Submitted to: First Interagency Conference on Research in the Watersheds
Publication Type: Proceedings
Publication Acceptance Date: June 15, 2003
Publication Date: October 27, 2003
Citation: Flerchinger, G.N., Clark, P.E., First Interagency Conference on Research in the Watersheds, 2003. p. 631-636 Interpretive Summary: Prescribed fire is a potential way to reduce fuel loads and control invasive-woody weeds on millions of acres of mountain-sagebrush rangelands in the western United States. Very little research has been conducted, however, to assess the hydrologic impact of prescribed fire on runoff, infiltration and erosion at a watershed scale. The USDA Northwest Watershed Research Center is developing and testing hydrologic models that can be used to assess prescribed-fire impacts on these processes. Model simulations for the Reynolds Creek Experimental Watershed indicate that increased streamflow might not occur in the year immediately following fire in systems that are dominated by subsurface-water flow. These systems might show flow increases of as much as 25%, however, in the second year following fire. Modeling tools to predict post-fire hydrologic response will help managers assess alternative management options and to develop mitigating strategies for short-term soil disturbance after prescribed fire.
Technical Abstract: Prescribed fire is often used to control invasive weeds, improve habitat, and deter wildfire. The Northwest Watershed Research Center plans to burn a heavily studied 26-ha watershed.
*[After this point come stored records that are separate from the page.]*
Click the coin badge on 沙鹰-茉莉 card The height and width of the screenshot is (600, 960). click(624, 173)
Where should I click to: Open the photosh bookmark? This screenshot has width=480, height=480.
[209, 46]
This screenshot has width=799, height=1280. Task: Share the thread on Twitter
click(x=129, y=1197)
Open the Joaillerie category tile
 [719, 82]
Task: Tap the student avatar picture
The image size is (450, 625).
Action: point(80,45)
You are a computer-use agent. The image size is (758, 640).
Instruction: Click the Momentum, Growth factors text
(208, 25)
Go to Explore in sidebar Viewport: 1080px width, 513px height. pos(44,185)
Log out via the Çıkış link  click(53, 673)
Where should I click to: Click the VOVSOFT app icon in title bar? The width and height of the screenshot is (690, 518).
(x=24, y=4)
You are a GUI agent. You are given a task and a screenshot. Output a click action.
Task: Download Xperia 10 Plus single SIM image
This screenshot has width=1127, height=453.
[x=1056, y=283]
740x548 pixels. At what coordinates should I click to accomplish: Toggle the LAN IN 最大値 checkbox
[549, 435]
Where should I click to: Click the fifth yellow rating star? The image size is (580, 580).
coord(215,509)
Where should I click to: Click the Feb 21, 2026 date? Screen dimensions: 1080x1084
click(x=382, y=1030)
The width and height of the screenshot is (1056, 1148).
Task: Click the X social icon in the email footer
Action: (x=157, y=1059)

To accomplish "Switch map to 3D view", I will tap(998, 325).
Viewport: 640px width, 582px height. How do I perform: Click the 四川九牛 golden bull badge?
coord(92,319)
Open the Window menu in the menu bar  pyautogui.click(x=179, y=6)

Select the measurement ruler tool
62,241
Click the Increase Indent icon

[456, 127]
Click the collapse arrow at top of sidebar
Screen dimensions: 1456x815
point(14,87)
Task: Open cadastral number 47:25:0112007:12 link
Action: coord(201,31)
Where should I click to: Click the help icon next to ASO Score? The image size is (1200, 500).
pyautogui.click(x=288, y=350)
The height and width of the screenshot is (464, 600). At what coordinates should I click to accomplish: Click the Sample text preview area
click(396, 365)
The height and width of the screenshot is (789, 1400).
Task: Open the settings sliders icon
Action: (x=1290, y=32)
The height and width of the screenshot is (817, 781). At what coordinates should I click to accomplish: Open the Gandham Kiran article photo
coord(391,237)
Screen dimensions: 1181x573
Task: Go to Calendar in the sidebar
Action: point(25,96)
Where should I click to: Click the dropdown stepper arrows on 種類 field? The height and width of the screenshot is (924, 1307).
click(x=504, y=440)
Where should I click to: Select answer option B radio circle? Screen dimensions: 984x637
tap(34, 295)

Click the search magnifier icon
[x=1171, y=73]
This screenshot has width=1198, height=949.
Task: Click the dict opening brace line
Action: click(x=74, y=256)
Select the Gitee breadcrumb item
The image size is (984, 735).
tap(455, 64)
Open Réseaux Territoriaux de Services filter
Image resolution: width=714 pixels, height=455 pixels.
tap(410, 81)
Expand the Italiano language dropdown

This paper investigates the potential hydrological response to that prescribed fire. Changes in water repellency and infiltration capacity were assumed not to limit the low intensity snowmelt input to the basin. Percolation, subsurface flow and runoff during the first runoff season are influenced by the soil moisture deficit created by pre-burn vegetation conditions and will likely not be influenced greatly by the fire. A year of reduced evapotranspiration following the fire is necessary to reduce the soil moisture deficit and increase percolation beyond the root zone and subsurface flow to the stream. Results indicate significant changes in streamflow in this subsurface-flow-dominated watershed may not be observed until the second snowmelt season following the fire and could increase by 25%. These results are unlike watersheds dominated by overland flow and surface runoff where increased flows are more likely to occur during the first year following a fire.